Depot is niet overdraagbaar
4.19.
Conservatrix heeft – onder verwijzing naar artikel B4 van de depotregeling – gesteld dat het depot niet overdraagbaar is en daarom niet is overgegaan op AFAB Geldservice. AFAB Geldservice heeft dit betwist. Hoewel het depot weliswaar niet separaat overdraagbaar is, is dit wel overdraagbaar als onderdeel van de SOK, aldus AFAB Geldservice.
4.20.
De rechtbank overweegt als volgt. Uit artikel B1 van de depotregeling volgt dat het depot is bedoeld ter afdekking van het terugboekrisico. Door AFAB Geldservice is daarnaast onbetwist gesteld dat het depot bedoeld was als een zekerheidsstelling voor Conservatrix. Artikel B4 van de depotregeling moet daarom vanuit die achtergrond worden uitgelegd. Dit betekent naar het oordeel van de rechtbank dat AFAB Geldservice deze zekerheidsstelling niet zomaar mag uithollen door het depot (separaat) over te dragen of te verpanden. Dit gaat volgens de rechtbank echter niet zover – mede in het licht van artikel A van de depotregeling bezien – dat de depotregeling en het depot nooit zouden kunnen worden overgedragen.

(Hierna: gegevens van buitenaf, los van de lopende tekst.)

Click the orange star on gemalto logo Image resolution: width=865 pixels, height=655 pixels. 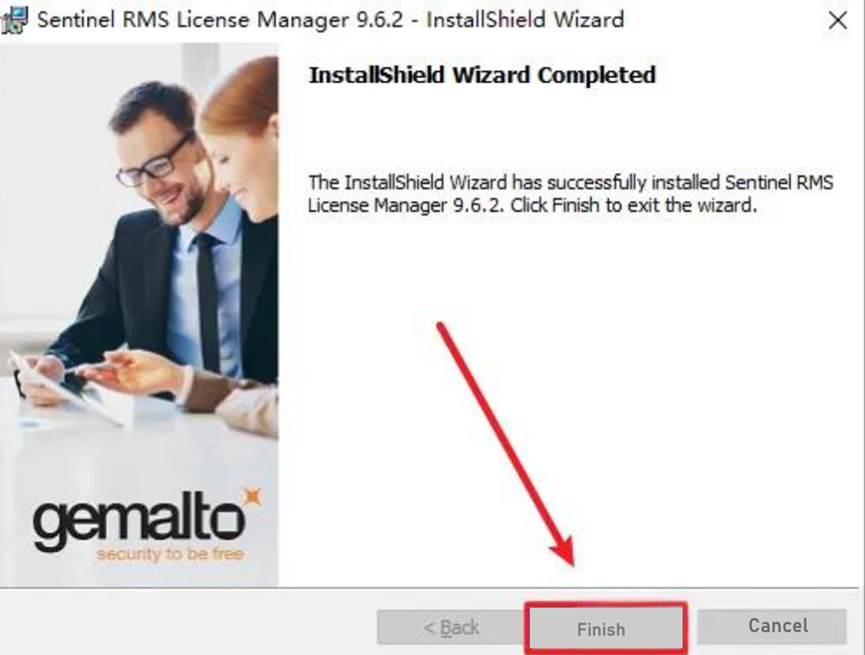(x=252, y=497)
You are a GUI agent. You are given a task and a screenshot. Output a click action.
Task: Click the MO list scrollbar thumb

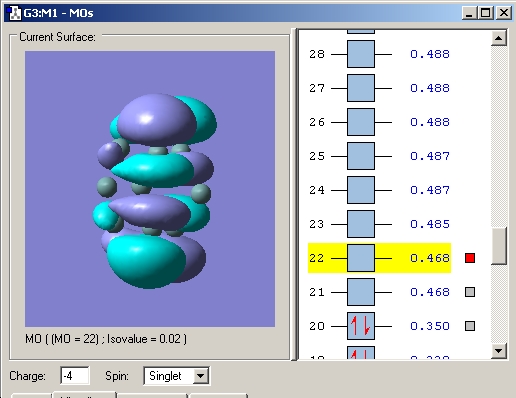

Conservatrix heeft geen feiten of omstandigheden naar voren gebracht die deze uitleg zouden kunnen ondersteunen. Dit verweer van Conservatrix slaagt daarom ook niet. Het depot is wel overdraagbaar als onderdeel van de depotregeling en de SOK. In dat licht bezien moet ook het verweer van Conservatrix dat het ervoor moet worden gehouden dat het depot buiten de overname van de SOK valt omdat het depot niet apart wordt gemeld in de brief van 24 augustus 2010 als onvoldoende onderbouwd worden verworpen.
4.21.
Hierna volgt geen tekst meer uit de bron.